*What the task asks*:
Your copy should hold only the lines from the one containing "Toggle Skip Tests mode in Maven panel" through the final line of the entries, exactly as written, with no pictures.

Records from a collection
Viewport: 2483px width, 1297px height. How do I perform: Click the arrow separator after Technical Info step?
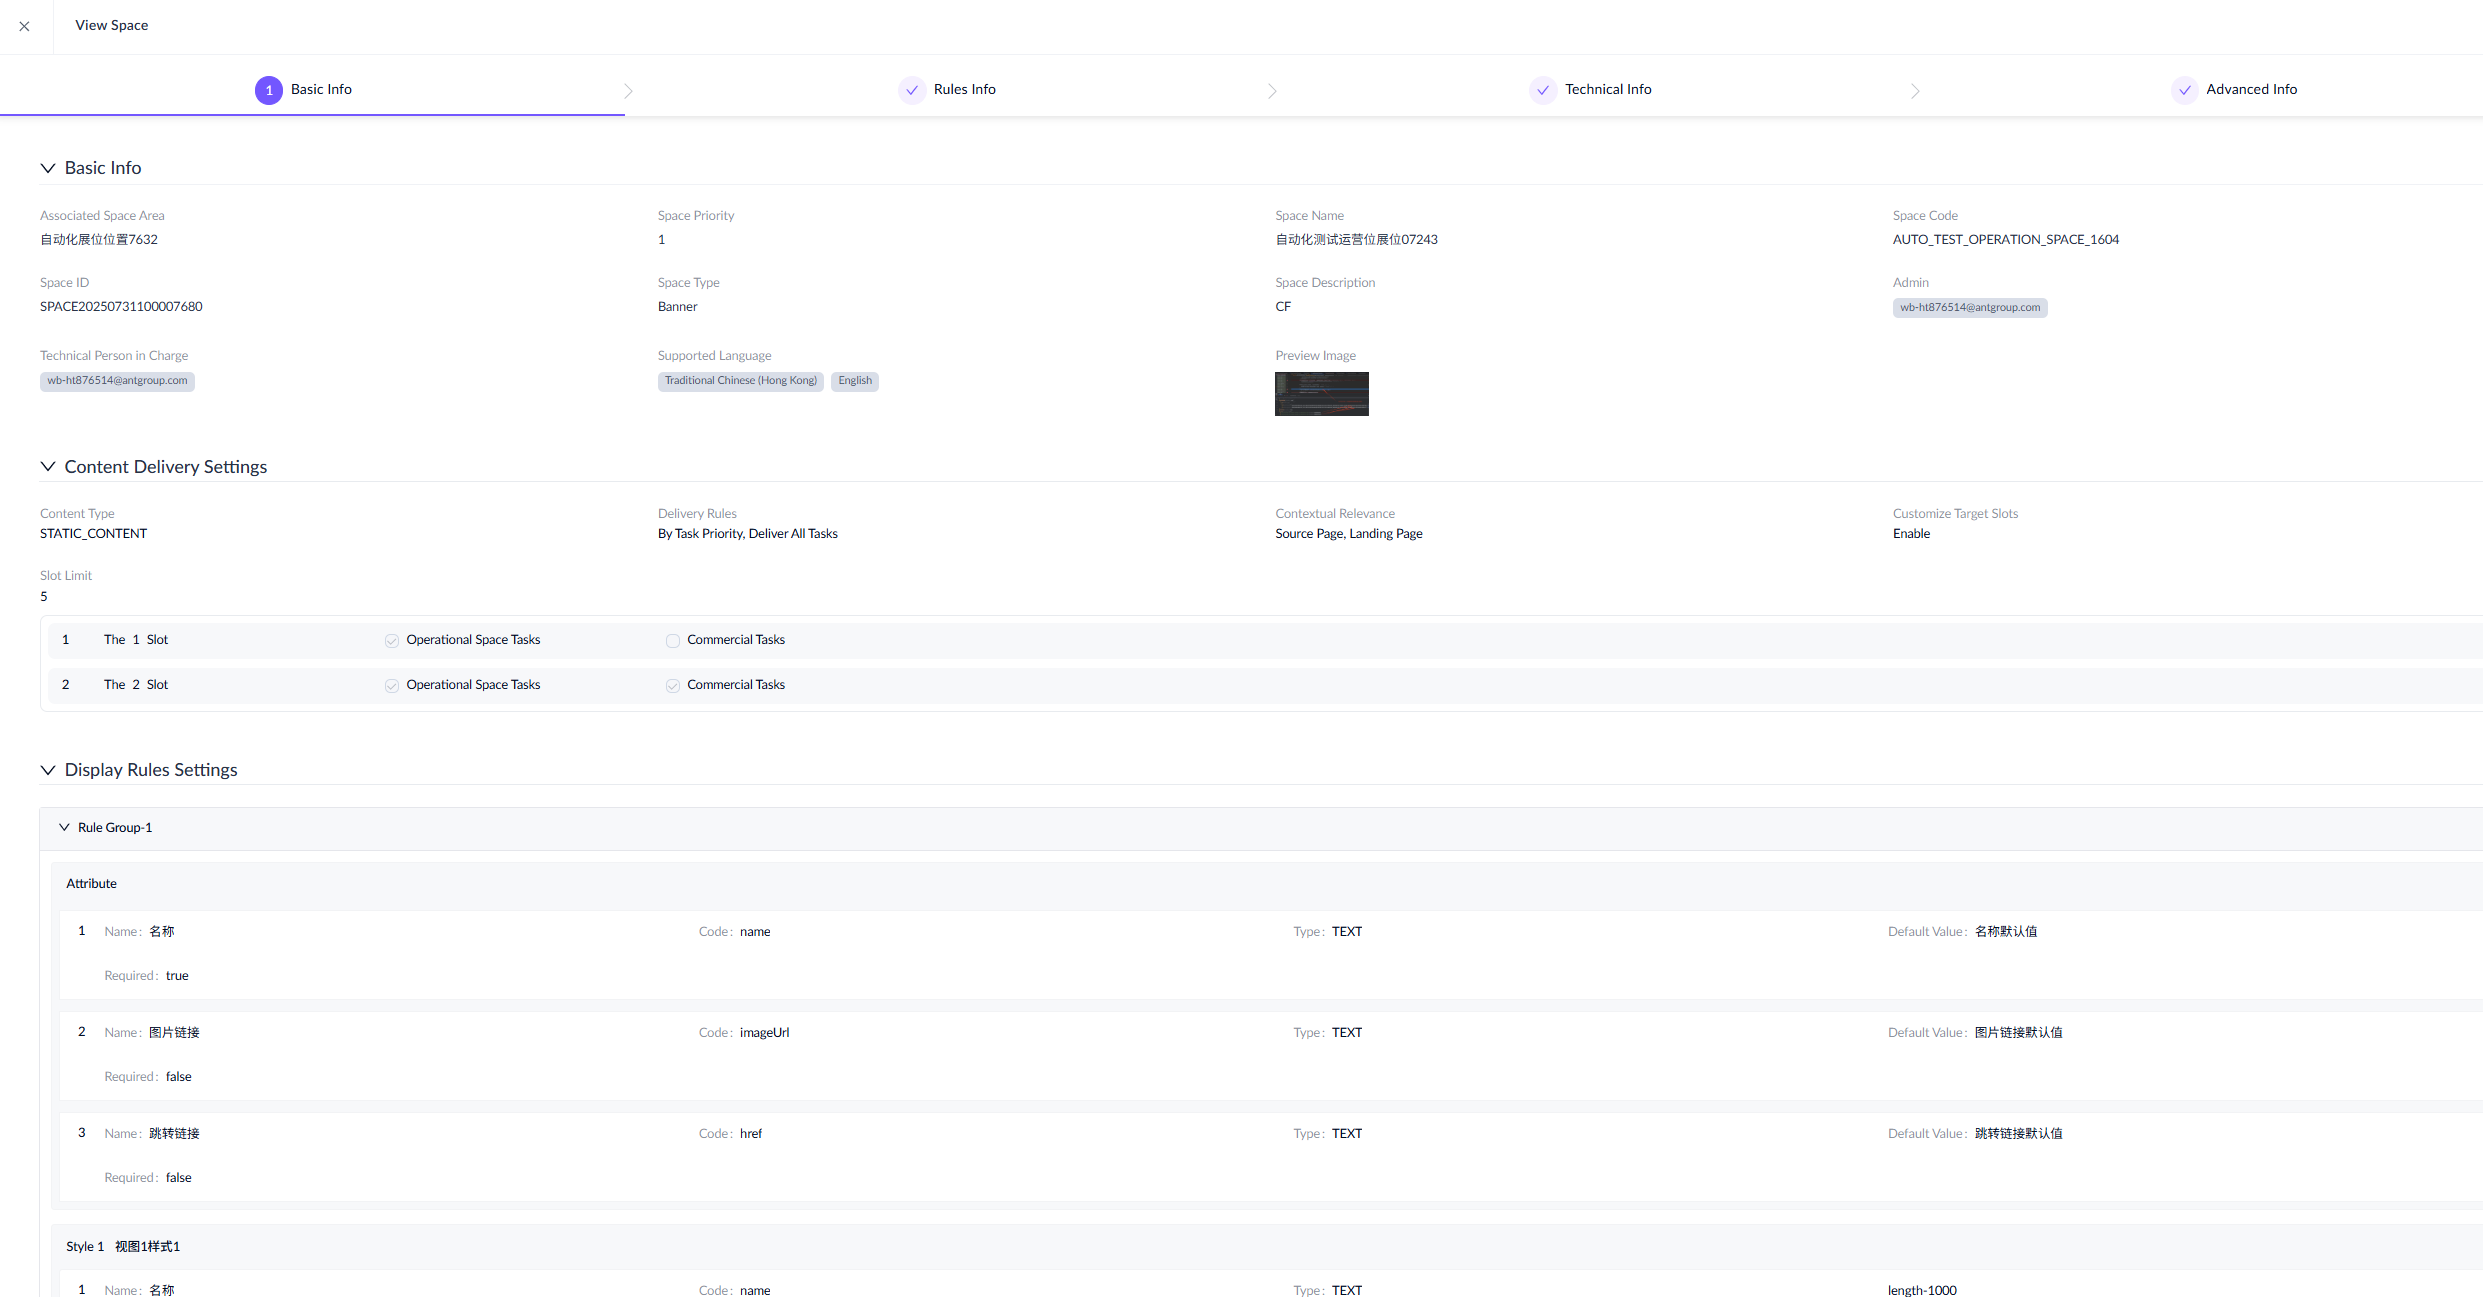pyautogui.click(x=1914, y=91)

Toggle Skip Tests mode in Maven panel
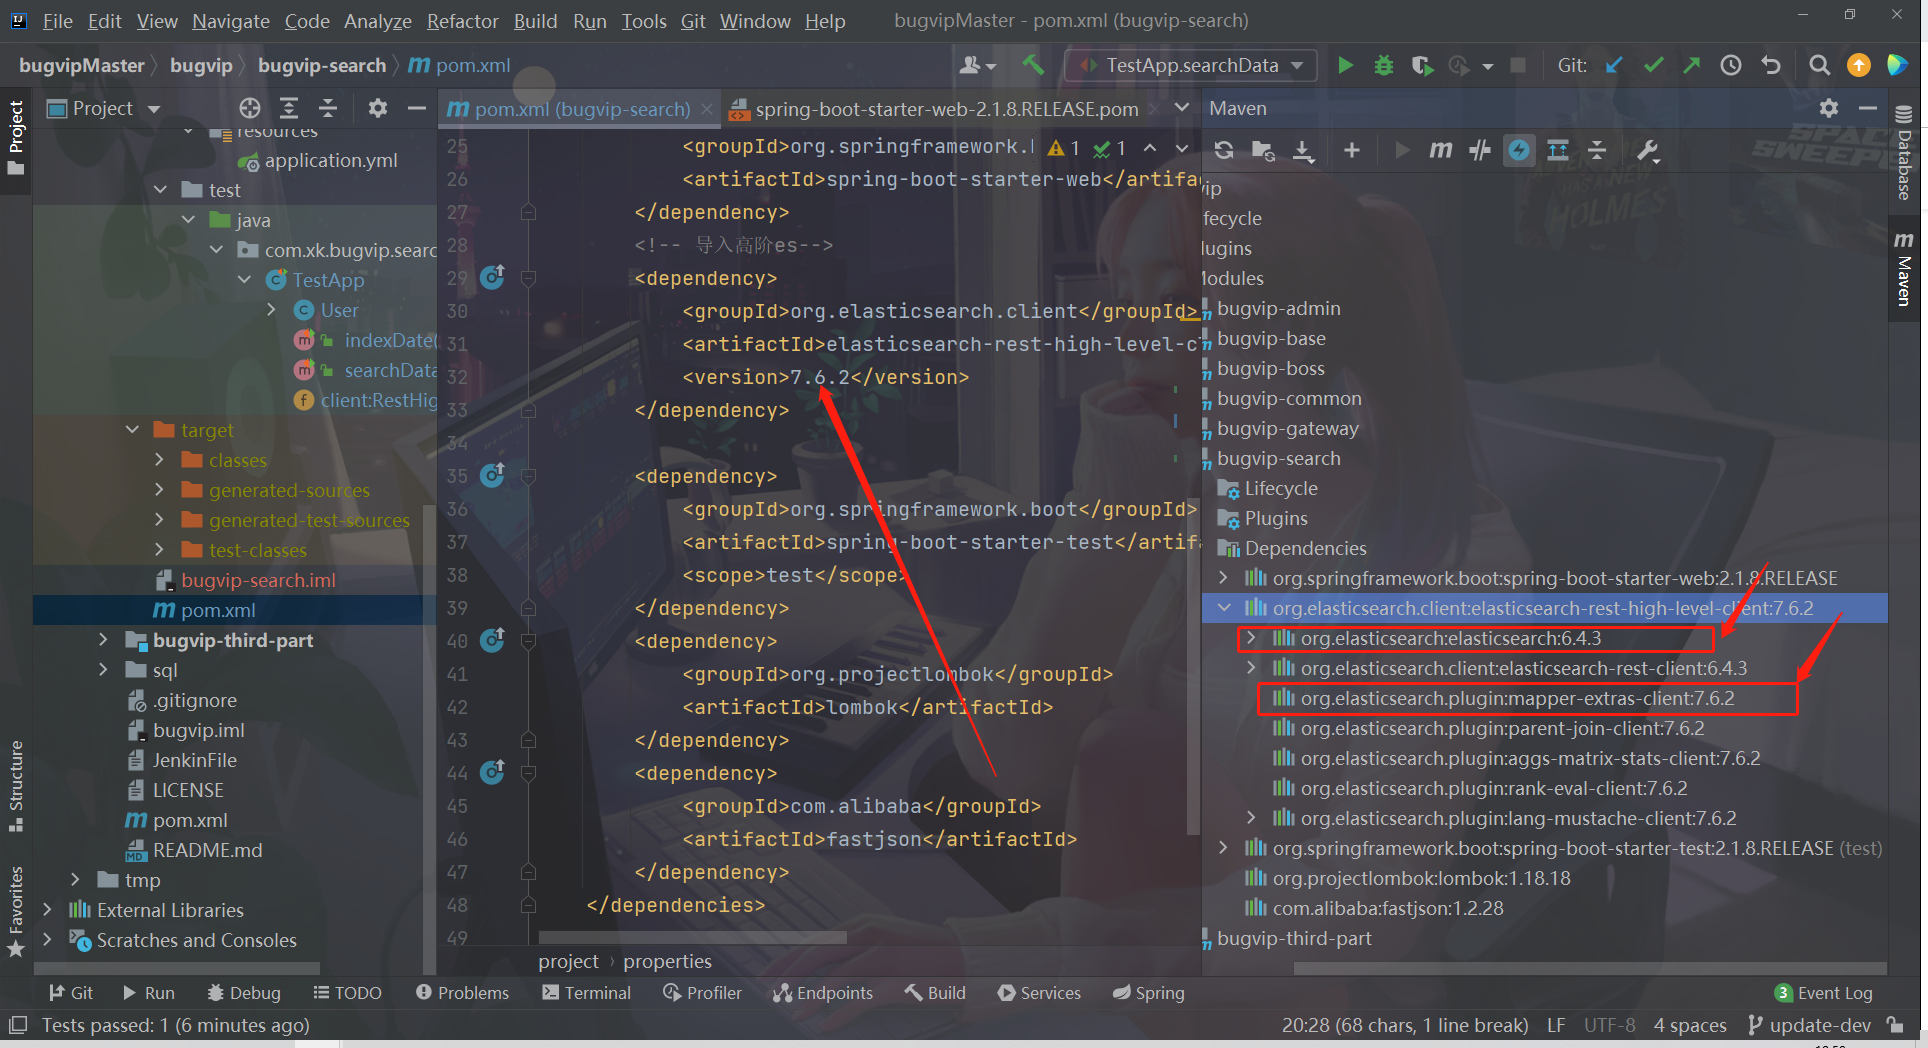click(1480, 150)
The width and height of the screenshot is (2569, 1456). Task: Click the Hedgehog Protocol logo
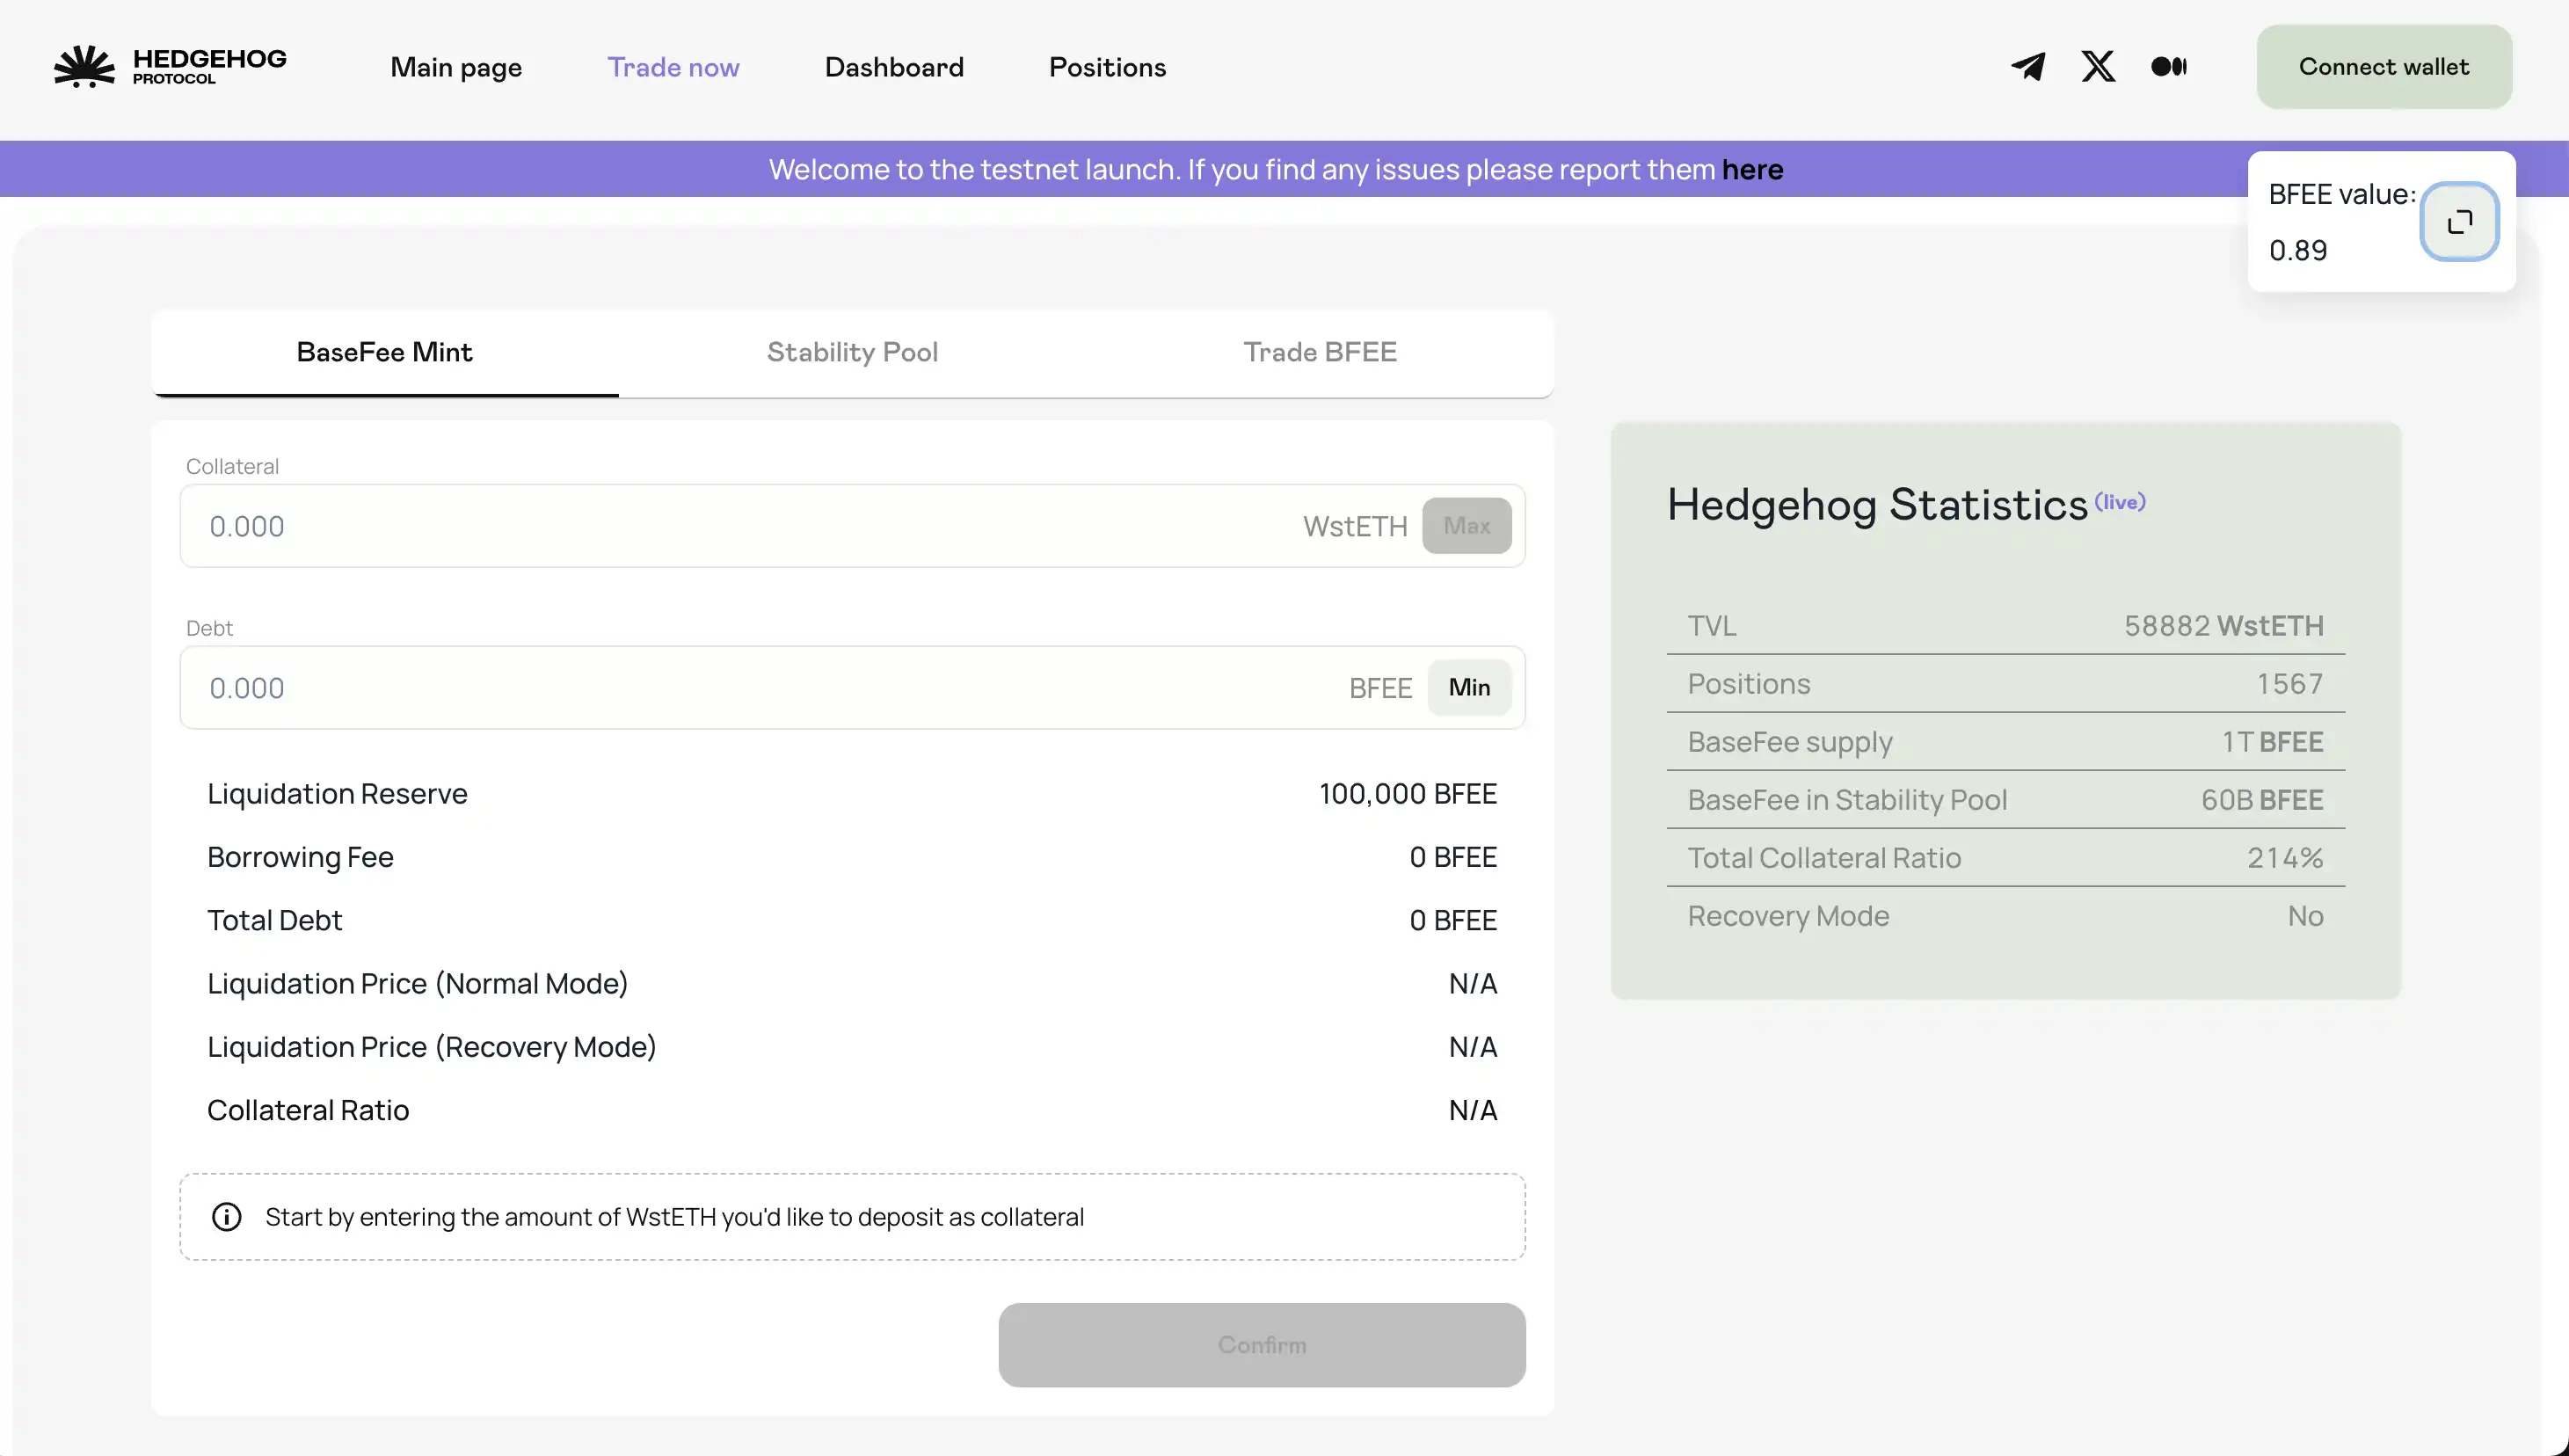point(170,67)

*Response to the exercise*:
Toggle Skip Tests mode in Maven panel
click(1480, 150)
The width and height of the screenshot is (2569, 1456). Task: Click the Hedgehog Protocol logo
point(170,67)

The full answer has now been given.